L’alimentation des chèvres reposait sur l’usage ancien de la « vaine pâture » qui permet de laisser les animaux se servir sur les espaces libres (causant des dégâts aux chemins, haies ou récoltes…) On considère qu’il y avait environ 25000 chèvres en Touraine en 1892 et près de 35000 en 1929, au moment où des progrès décisifs vont être réalisés pour l’élevage caprin; ce que nous verrons en détail dans un prochain post consacré aux chèvres de la Riolle.
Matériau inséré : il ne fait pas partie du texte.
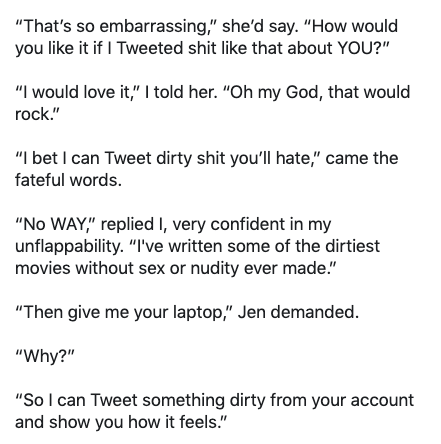Viewport: 441px width, 444px height.
Task: Click the word "movies" in fourth paragraph
Action: (x=43, y=268)
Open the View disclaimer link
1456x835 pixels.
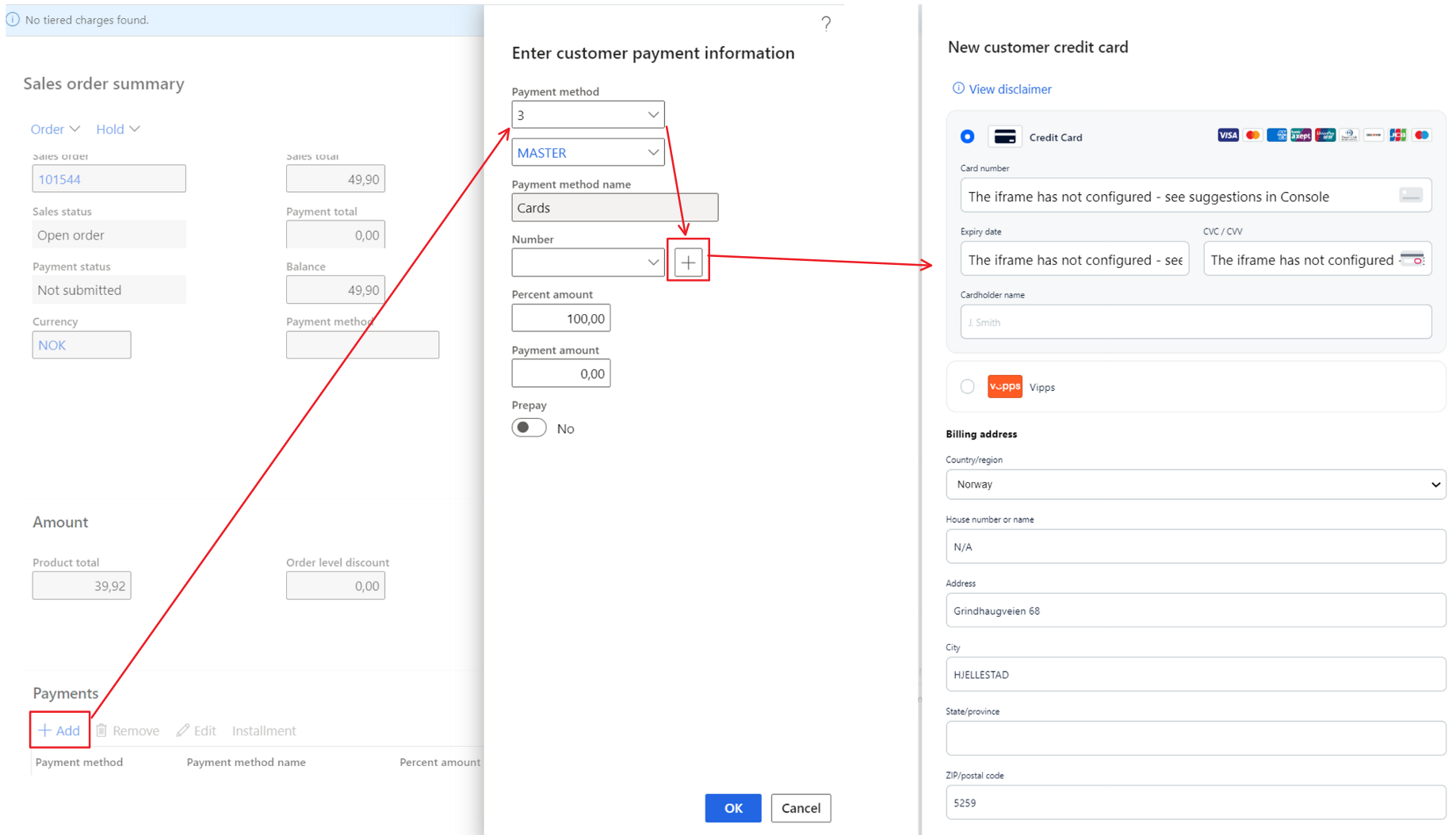[1009, 89]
Rappelons que pendant l’occupation, les allemands contrairement au reste du bétail, n’ont pas frappé les chèvres de réquisition; sans doute considérées à tort comme d’un faible rapport. Cette bévue a permis à bien des familles de conserver un minimum vital ou des moyens de faire du commerce.

Il y a 50 ans il y avait des chèvres dans de nombreuses fermes de la vallée et chacune proposait son fromage particulier: quand je voulais acheter un de ces délicieux fromages, j’avais le choix d’aller le chercher à 500 m à droite (chez Gironnet) ou à gauche chez Chaumont). Et bien entendu j’aurais pu prendre mon vélo ou ma voiture et aller chercher mon fromage au bourg de La Chapelle (chez Villaumé), ou à Bournan à Paimbault, ou à Sepmes. Sans parler de tous les autres « petits producteurs » que je ne connaissais pas. Je me souviens aussi avoir pris des photos d’une vielle gardienne de biques, assise dans l’herbe du coté de la Noirasse.

Mais, de lois sanitaires en règlements européens (combien de morts à cause du fromage de chèvre?), la donne a changé et les producteurs ont cessé de vendre puis de fabriquer leurs fromages. Et les chèvres ont disparu de nos paysages. Progrès?

Aujourd’hui, la situation est simple: pour les 4 communes de la Riolle il ne reste que deux fermes élevant un troupeau de chèvres et productrices des fromages: la ferme des Bruyères à Bournan et celle du Cabri au lait à Sepmes. Il y a aussi un deux autres élevages à Bournan produisant du lait de chèvre destiné à être expédié pour une exploitation industrielle: à l’Ouverdière (Blanchet), et au Haut Pimbault (Regnier)

Une fois planté ce décor il apparait donc indispensable de traiter notre sujet en plusieurs posts. Les premiers seront consacrés aux chèvres elles mêmes: races, sélection, reproduction, alimentation, conduite des troupeaux… Nous évoquerons ensuite le lait des chèvres de la Riolle et leurs facteurs de qualité. Nous clôturerons cette série en donnant les caractéristiques des laits et fromages produits sur les communes de la Riolle, bénéficiant ou non de l’appellation Sainte Maure, et les différentes options pour leur élaboration, en ferme ou industriellement.

Bibliographie:

1- Desbons Pierre. Histoire de l’élevage caprin en Touraine. Mémoire de l’Académie des Sciences et belles lettres de Touraine. Tome 32. 2019

2 réflexions sur “Les chèvres de la Riolle (1): comme chez elles”

  1. Intéressant de savoir que les allemands dédaignaient cet animal pendant l’occupation et que cela a permis aux français de s’en sortir un peu mieux!